The restructuring of one of Spokane’s leading software manufacturers continued Friday as “between 25 and 30” employees of Wismer Martin were laid off.
“What we’re attempting to do,” said Ron Holden, the company’s chairman and chief executive officer, “is review every strategic aspect we have, every activity, and reallocate our resources with a focus that dictates growth.”
The layoffs follow a reshuffling of the company’s senior management earlier this month in which Holden, Wismer Martin’s principal shareholder, added the CEO title to his board chairmanship.
Former CEO Stan Hatch retained the title of president, but will reduce his responsibilities in the company “over time.”
Doug Wilford replaced Bob Wilson as the company’s chief financial officer, with Wilson shifting his duties to more direct customer involvement, Holden said. Wilford was previously CFO of another of Holden’s companies in Southern California.
Holden emphasized in a telephone interview from his offices in Detroit, Mich., Friday, that all the changes are aimed at capitalizing on Wismer Martin’s health care information network business.
“What we’ve done is review our staffing mix and basically made judgements concerning those activities that fail to support our core objectives of network expansion and product development.
“Anything that doesn’t directly support those things, we want to either phase out, or find a better way of doing it.”
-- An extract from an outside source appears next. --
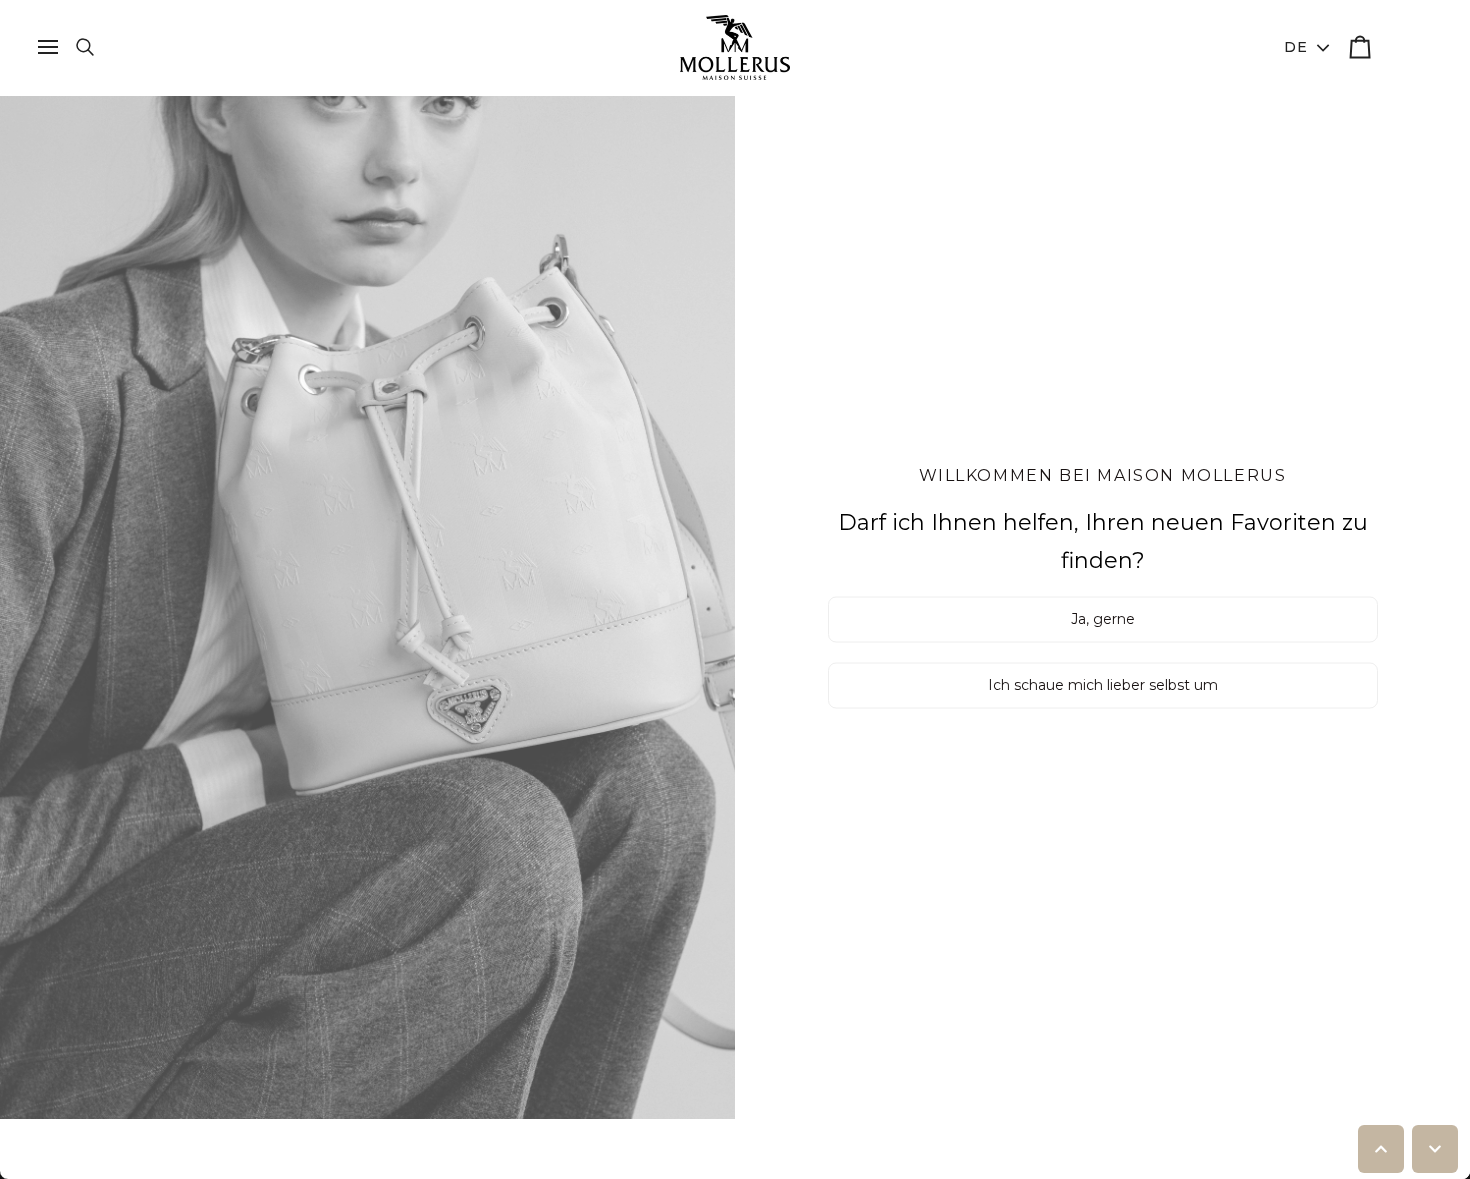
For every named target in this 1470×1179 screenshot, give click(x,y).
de (1296, 47)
Many of Friday’s layoffs came in the company’s “remarketing group,” Holden said. He said the group was involved in sales of add-on and upgrade features to Wismer Martin’s principal health care management software packages, “which in today’s competitive environment is a very low-margin business.”
Some rumors surrounding the changes at Wismer Martin have suggested that the company is being groomed for a sale. But Holden denied those rumors.
“I see Wismer Martin as an independent entity right there in Spokane for a long time,” Holden said.
But he added that remaining competitive in the health care industry today requires “joint ventures and alliances, and we have our eyes wide open as far as that goes.”
Wismer Martin was founded in 1980 by Glen and Judy Martin who developed a software package for the management of physicians’ practices. The product was well-received but the company struggled financially until the Martins brought in Hatch as president and CEO. Hatch stemmed the losses, and beginning in 1990, the company has produced a series of modest profits.
Holden, a Detriot-based entrepreneur who has owned a number of health care-related software companies, acquired 52 percent of Wismer Martin’s stock through a series of deals that were initiated in 1992.
In 1993, Hatch positioned the company to capitalize on a new software package that supports health care information networks. Such networks provide electronic linkages between insurance companies, doctors, hospitals, medical laboratories and other health care providers. By speeding the flow of patient information and eliminating duplication of tests and paperwork, the networks are designed to improve service and reduce overhead costs.
Hatch and Fred A. Jacot, president and CEO of Medical Service Corp. of Eastern Washington, initiated such a network here that may eventually encompass all of Eastern Washington and North Idaho.
Other Wismer Martin network clients include the University of Tennessee and Blue Cross of Washington and Alaska.
The product fit neatly with the national health care reform movement and its emphasis on cost-cutting. Holden said Friday that the political stalemate over health care reform at the national level has not untracked the potential of Wismer Martin’s new product.
“We don’t see that,” Holden said. “Our sales funnel right now is more full of exciting opportunities than ever in the area of network customer relationships.”
Holden also announced Friday that the company expects to report a “moderate operating loss” for the third quarter ended Dec. 31, while anticipating revenues for the six months ended Dec. 31 to show “about a 40 percent increase” over the same period in 1993.
He said one of his concerns about the company’s performance has been “these violent quarterly swings in operating results.
“We are trying to get the cost structure such that these operating results will be smoothed out and hopefully shareholders will have some peace of mind,” he said.
He said since taking over as CEO he has thoroughly reviewed operations.
“The business is in a growth mode,” he said, “but in terms of staffing I think we got a little ahead of ourselves in certain areas that don’t directly relate to these growth elements.”
And, he added, “As the activities we are investing in now bloom, I would expect to see our future head count increase.”